RUCAIBox/TextBox

How to create a custom dataset for machine translation

Closed this issue · 4 comments

what to do if a phrase has several translations.
Will this dataset be correct?
train.src:

I like the color green.
I like the color green.

train.tgt

Мне нравится зелёный цвет.
Я люблю зелёный цвет.

how will the BLEU metric work on it?

When you utilize it for training, you can create train.src and train.tgt by spliting them, just like what you do.
When validation and testing, BLEU supports to conduct the score with multiple refernece, you should write the unique in the valid/test.src and their corresponding translations with repr expressions in lists in valid/test.tgt.

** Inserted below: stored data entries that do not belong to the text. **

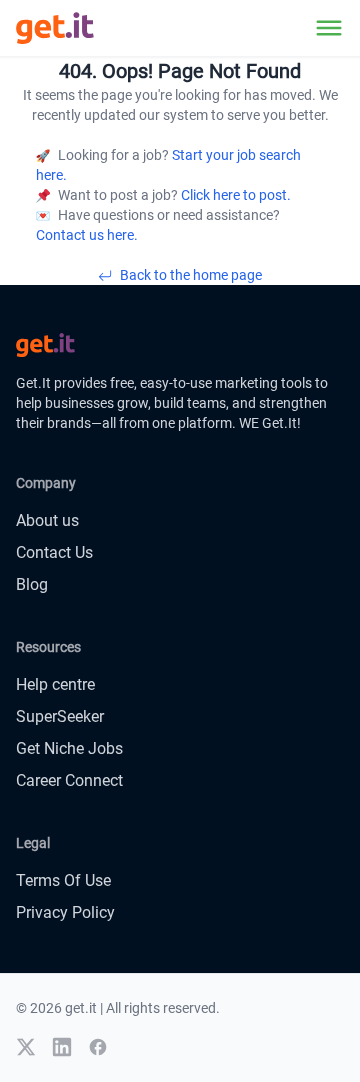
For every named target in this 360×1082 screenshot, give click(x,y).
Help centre (55, 684)
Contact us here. (87, 235)
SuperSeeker (60, 716)
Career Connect (69, 780)
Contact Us (54, 552)
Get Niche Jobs (69, 748)
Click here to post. (234, 195)
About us (47, 520)
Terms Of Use (63, 880)
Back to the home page (191, 275)
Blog (32, 584)
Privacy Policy (65, 912)
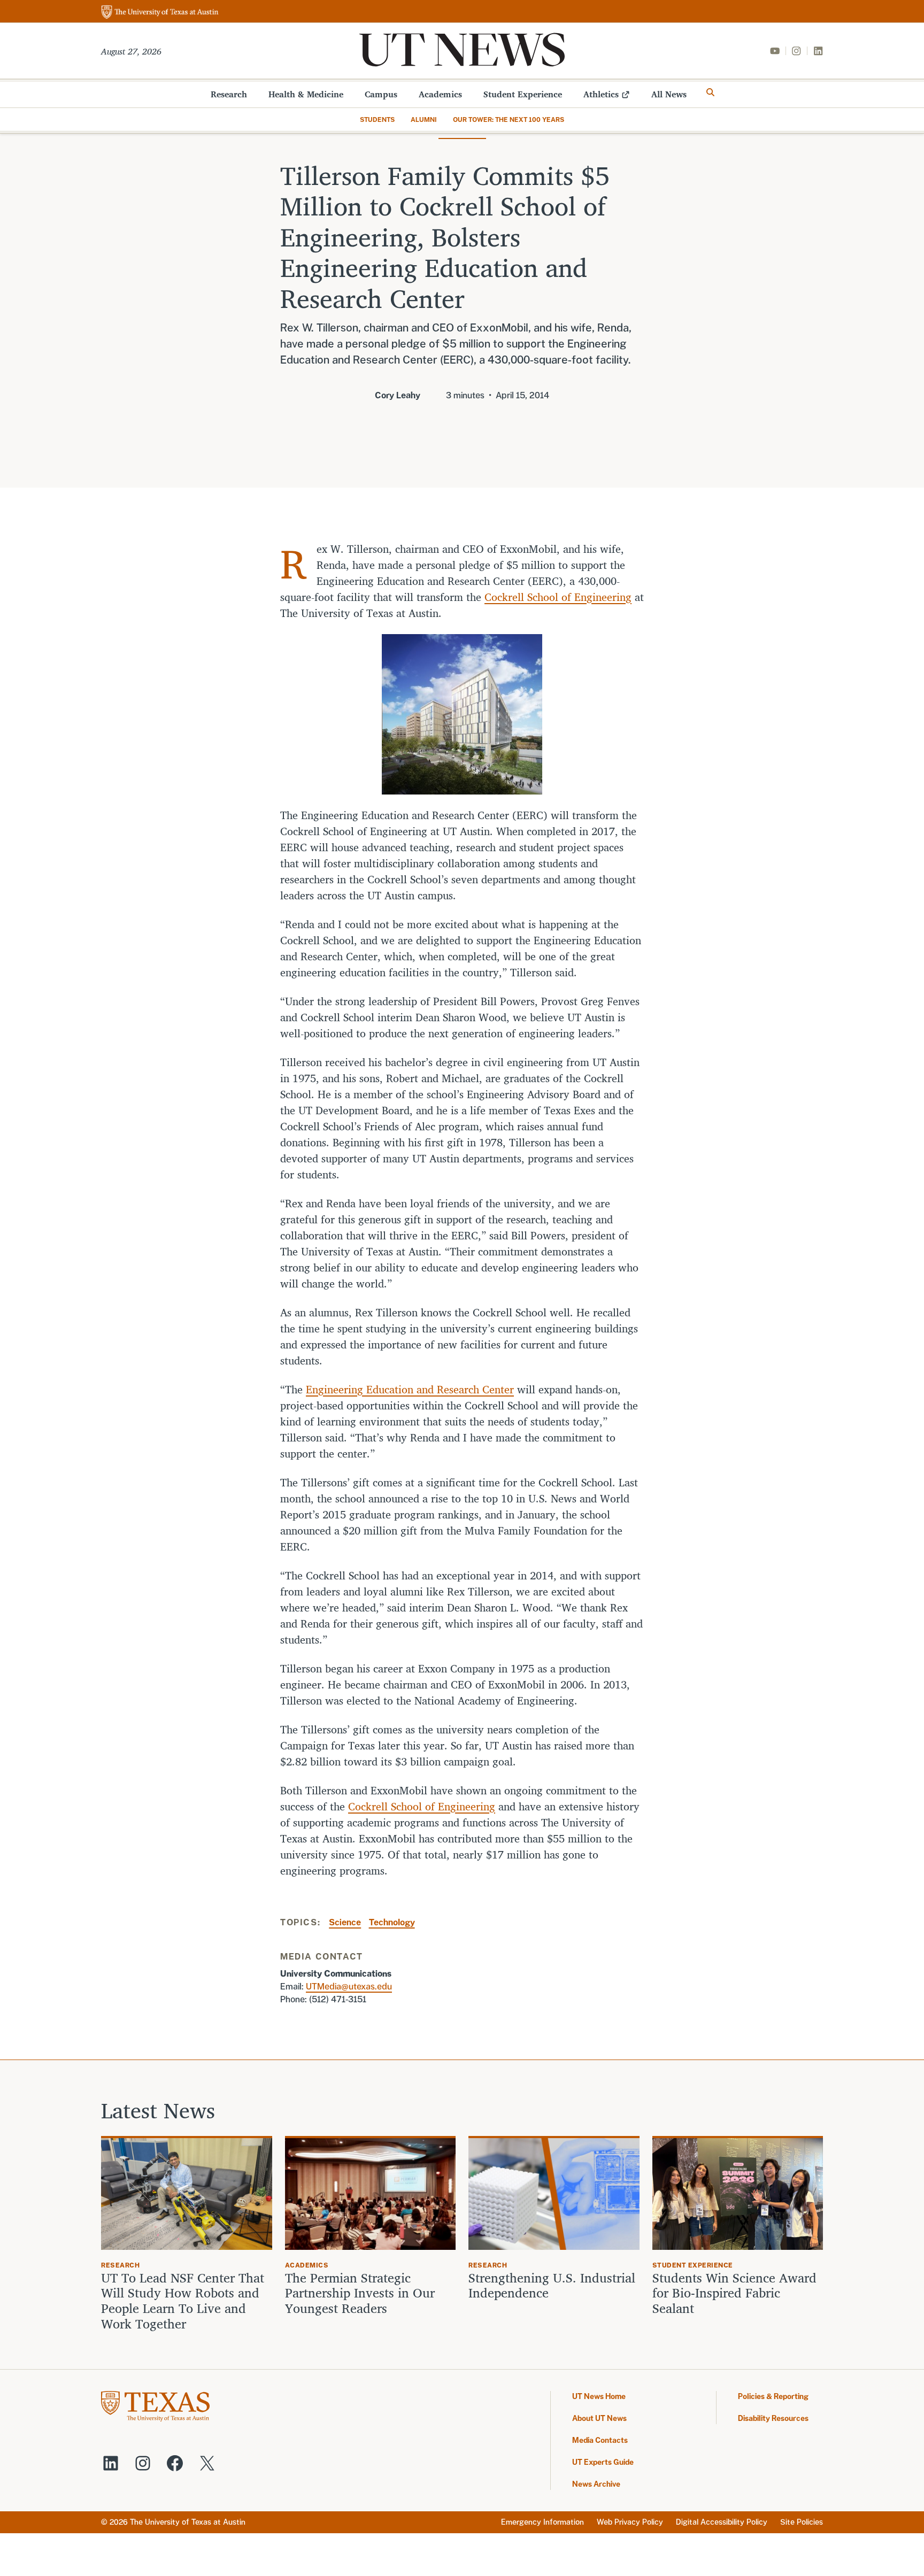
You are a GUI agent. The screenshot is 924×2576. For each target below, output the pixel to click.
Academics (440, 94)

For example:

valid/test.src

abc
edf

valid/test.tgt

"['ABC', 'Abc']"
"['DEF', 'Def', 'DEf']"

The target translations may not need to be the same number.

Ok, thanks.
would it be correct to swap them?
valid/test.src

"['ABC', 'Abc']"
"['DEF', 'Def', 'DEf']"

valid/test.tgt

abc
edf

can I do it from config and not change the file extensions?
If I have dataset A->B, but need model B->A

No, you cannot swap them as you showed. You need to split them one-by-one. It only supports one-to-one or one-to-many, rather than many-to-one.

If you have dataset A->B, but need model B->A. You need to create the dataset by yourself. Our config has not supported that.

Thanks for help